The visitors will be missing experienced pace bowlers Mitchell Starc and Josh Hazlewood and allrounder Cameron Green because of injuries.
That likely means Scott Boland will get his first overseas Test cap as a pace partner for Cummins, with either left-armer Ashton Agar or uncapped 22-year-old Todd Murphy to partner partner Lyon in the spin department.
India will be without batter Shreyas Iyer because of injury and also faces a selection dilemma regarding in-form Shubman Gill, and whether vice-captain Lokesh Rahul should make way owing to his form.
There is also the option of including Suryakumar Yadav, who is the No. 1-ranked T20 batsman.
“Gill has been in supreme form and scored a lot of big runs. Yadav has also shown us his scoring range,” India skipper Rohit Sharma said. “We have not made this decision yet.”
The hosts could play both batsmen, and line up with three spinners and one pace bowler, depending on the final nature of the Nagpur pitch. The toss-up for the final spin slot will be between left-arm spinner Axar Patel and wrist spinner Kuldeep Yadav.
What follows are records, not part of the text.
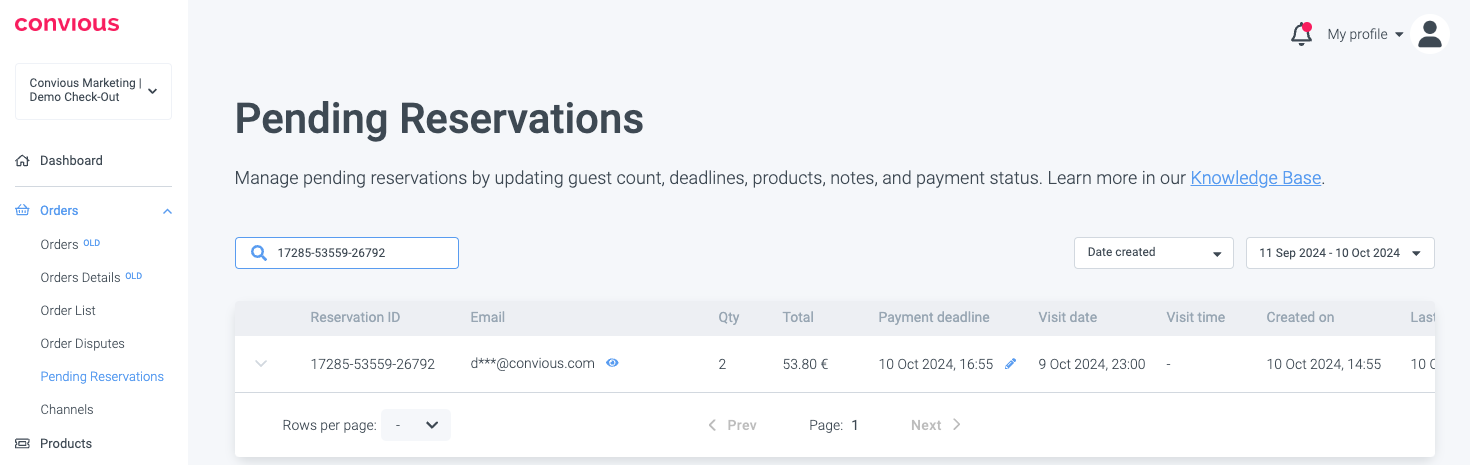Click the Dashboard home icon
This screenshot has height=465, width=1470.
click(23, 160)
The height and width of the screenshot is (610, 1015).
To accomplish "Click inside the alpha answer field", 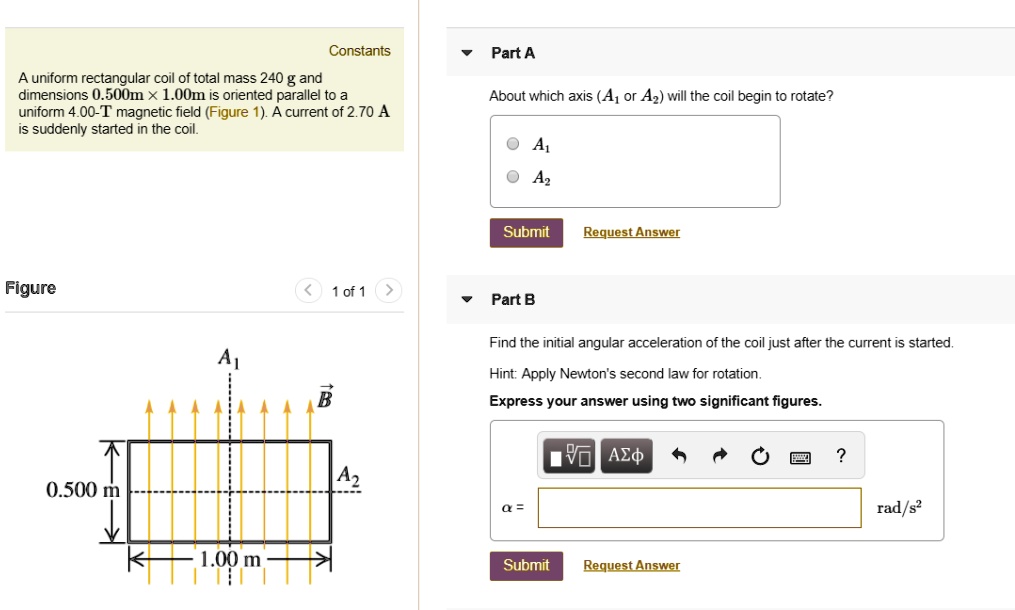I will [x=699, y=507].
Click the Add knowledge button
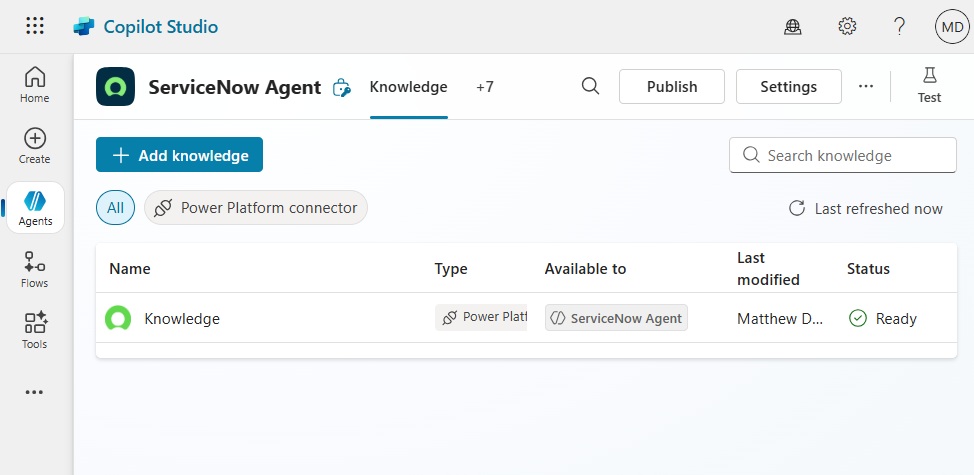The height and width of the screenshot is (475, 974). 180,155
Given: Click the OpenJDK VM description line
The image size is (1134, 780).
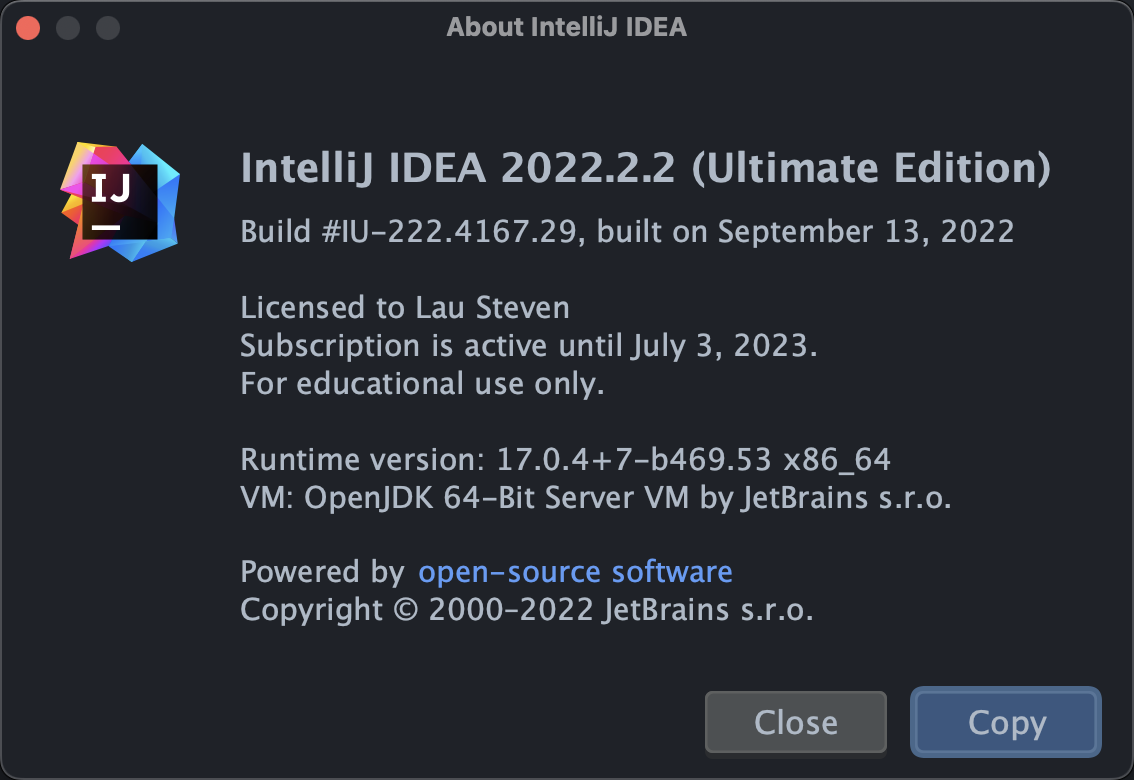Looking at the screenshot, I should point(596,497).
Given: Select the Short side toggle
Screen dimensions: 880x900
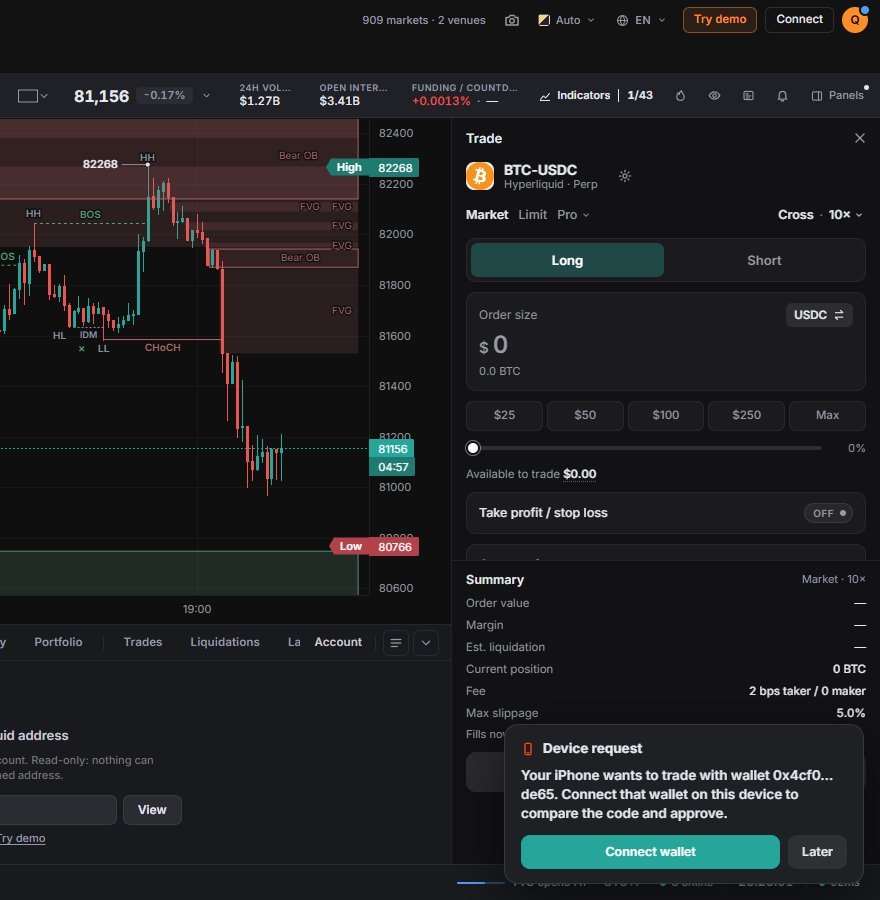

All-rounder Ravindra Jadeja is fit again and will resume his spin partnership with off-spinner Ravichandran Ashwin.
The four-Test series will also decide the finalists for the World Test Championship final to be played at the Oval in London from June 7.
Australia is in pole position to take one of the two final spots, leading the championship standings with a 75.56 win percentage.
Only a 4-0 loss in this series, coupled with Sri Lanka and South Africa winning their upcoming conTests against New Zealand and West Indies, will see Australia ousted.
India also will watch the other conTests keenly. Its fortunes are dependent more on the outcome of Sri Lanka’s tour of New Zealand.
A single loss for the Sri Lankans would mean a 2-2 draw in the four Tests against Australia would suffice for India’s qualification. It would need a minimum 3-1 victory over Australia in case both Sri Lanka and South Africa win their series by a 2-0 margin.
India is in ranked second in the nine-team championship with a 58.93 win percentage, followed by Sri Lanka with 53.33 and South Africa with 48.72.